Il était connu de tous qu'Elizabeth, tout comme Lily, était une née-moldue. Cela lui avait été reproché pendant toute sa scolarité à Poudlard. Elle pouvait même se souvenir de son arrivée, ce sentiment d'incompréhension quant à pourquoi elle était jugée comme 'inférieure' par certains, alors que la seule chose qu'elle désirait, c'était de profiter de ce que ses anciens camarades moldus n'auraient jamais la chance d'apprendre. Elle, qui s'était considérée comme l'une des enfants les plus chanceuses au monde, ne comprenait pas pourquoi d'autres élèves la rabaissaient pour son sang. 

C'était Dorcas, d'ailleurs, sa première amie, qui l'avait rassurée, avec l'une de ses rares preuves de sagesse : 'Tu as bien plus de mérite qu'eux- que nous autres. Nous, la magie nous a été offerte sur un plateau d'argent par nos génétiques. Toi, ta magie t'a été donnée à la naissance parce que quelqu'un pensait que tu serais capable d'en faire des merveilles. Alors fais des merveilles, Elizabeth. Fais des merveilles, parce que personne d'autre ne sera capable de les faire à ta place.'. Elizabeth avait trouvé cela très attendrissant à l'époque, et, même quand elle apprit que Dorcas avait simplement mémorisé par coeur la lettre qu'avait écrite sa mère (elle lui avait en effet demandé des conseils pour pouvoir rassurer Elizabeth), cet attendrissement ne s'était pas éteint. Cependant, même si Elizabeth avait ce passage de sa vie marqué dans sa tête, qui rappelant d'être fière de ce qu'elle était, il y avait toujours des choses qui la touchaient, qui lui rappelaient de la pire manière possible qu'elle était toujours considérée inférieure par certains. Être appelée 'sang-de-bourbe' était l'une de ces choses.

Alors oui, Elizabeth comprenait parfaitement pourquoi Lily s'était énervée contre Severus à l'entente de ces mots. Et pourtant, Elizabeth combattait son esprit pour essayer de se convaincre elle-même que le garçon avait toujours une chance de rédemption. Elle voulait découvrir du regret en lui, découvrir une envie profonde de s'excuser et de se racheter.

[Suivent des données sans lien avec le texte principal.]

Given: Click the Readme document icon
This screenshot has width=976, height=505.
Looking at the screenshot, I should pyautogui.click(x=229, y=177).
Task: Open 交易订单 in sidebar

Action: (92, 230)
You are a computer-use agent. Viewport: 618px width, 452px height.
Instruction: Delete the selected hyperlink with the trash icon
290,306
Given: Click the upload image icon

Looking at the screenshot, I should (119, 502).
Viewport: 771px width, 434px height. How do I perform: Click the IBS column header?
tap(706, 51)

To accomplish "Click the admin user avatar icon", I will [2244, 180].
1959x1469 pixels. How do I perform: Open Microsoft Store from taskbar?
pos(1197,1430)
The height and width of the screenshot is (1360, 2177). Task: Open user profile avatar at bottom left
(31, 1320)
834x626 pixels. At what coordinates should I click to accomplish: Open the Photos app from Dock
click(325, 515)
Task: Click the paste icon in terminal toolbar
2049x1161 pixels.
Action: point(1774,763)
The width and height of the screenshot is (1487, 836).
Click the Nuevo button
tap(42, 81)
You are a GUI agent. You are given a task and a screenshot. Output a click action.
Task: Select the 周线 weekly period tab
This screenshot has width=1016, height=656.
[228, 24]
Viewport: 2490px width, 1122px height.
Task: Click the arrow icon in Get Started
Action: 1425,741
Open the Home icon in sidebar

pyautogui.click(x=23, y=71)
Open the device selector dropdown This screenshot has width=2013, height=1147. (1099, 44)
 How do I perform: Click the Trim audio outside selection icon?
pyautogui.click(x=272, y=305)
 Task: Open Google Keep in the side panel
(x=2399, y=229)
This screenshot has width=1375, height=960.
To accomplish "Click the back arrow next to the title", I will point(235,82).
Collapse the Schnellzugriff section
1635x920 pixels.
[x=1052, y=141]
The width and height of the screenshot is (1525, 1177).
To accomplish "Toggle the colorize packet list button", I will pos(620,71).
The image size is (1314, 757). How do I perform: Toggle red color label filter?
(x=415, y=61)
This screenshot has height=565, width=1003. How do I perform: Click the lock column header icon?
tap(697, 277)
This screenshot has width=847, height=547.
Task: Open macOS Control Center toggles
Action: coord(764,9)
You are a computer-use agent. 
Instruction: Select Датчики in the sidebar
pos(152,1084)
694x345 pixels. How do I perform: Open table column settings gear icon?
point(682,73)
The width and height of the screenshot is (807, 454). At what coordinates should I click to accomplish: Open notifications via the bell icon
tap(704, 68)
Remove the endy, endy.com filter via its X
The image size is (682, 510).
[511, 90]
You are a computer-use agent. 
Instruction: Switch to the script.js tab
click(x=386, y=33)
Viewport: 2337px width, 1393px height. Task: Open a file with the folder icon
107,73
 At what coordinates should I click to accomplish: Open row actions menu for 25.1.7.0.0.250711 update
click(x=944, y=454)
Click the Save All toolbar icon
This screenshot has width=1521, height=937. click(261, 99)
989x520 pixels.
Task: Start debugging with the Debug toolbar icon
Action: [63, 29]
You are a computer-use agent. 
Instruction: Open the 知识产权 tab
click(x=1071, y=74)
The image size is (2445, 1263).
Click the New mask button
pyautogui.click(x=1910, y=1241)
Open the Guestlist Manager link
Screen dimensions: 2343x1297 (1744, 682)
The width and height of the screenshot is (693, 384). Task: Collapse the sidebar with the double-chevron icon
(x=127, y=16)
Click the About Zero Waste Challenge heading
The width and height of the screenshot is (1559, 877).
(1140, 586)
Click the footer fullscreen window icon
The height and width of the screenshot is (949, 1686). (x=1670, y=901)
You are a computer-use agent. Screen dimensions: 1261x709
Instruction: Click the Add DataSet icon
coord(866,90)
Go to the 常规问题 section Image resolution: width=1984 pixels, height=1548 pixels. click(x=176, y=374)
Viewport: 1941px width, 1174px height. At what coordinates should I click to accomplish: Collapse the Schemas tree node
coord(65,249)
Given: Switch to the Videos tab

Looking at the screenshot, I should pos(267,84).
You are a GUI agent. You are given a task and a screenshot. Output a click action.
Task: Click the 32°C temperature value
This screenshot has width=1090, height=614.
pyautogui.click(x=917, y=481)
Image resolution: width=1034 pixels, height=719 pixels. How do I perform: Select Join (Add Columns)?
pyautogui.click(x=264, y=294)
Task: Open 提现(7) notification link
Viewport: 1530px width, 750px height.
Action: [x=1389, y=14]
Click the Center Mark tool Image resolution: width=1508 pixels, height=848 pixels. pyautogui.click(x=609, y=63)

Elizabeth souhaitait ceci parce qu'elle remarquait bien la mine triste qu'arborait Lily quand elle parlait de celui qui valait tant, autrefois ; parce qu'elle savait que, pire qu'une rupture amoureuse, une rupture amicale était dévastatrice ; parce qu'elle voulait que Lily et Severus parlent, s'expliquent un minimum (ou plutôt qu'il s'explique, et lui demande son pardon à genou).

'Ne quitte jamais quelqu'un avec des non-dits, Betty. Nourris par le chagrin et la colère, ils deviennent la pire arme qui soit.'

Elizabeth se souvenait de l'impact que le mot 'arme' utilisé par sa grand-mère avait laissé sur elle, plus jeune, parce que peu importe son utilisation, une arme finit toujours par causer du tort à une personne. Et non, Elizabeth ne laisserait pas Lily être blessée.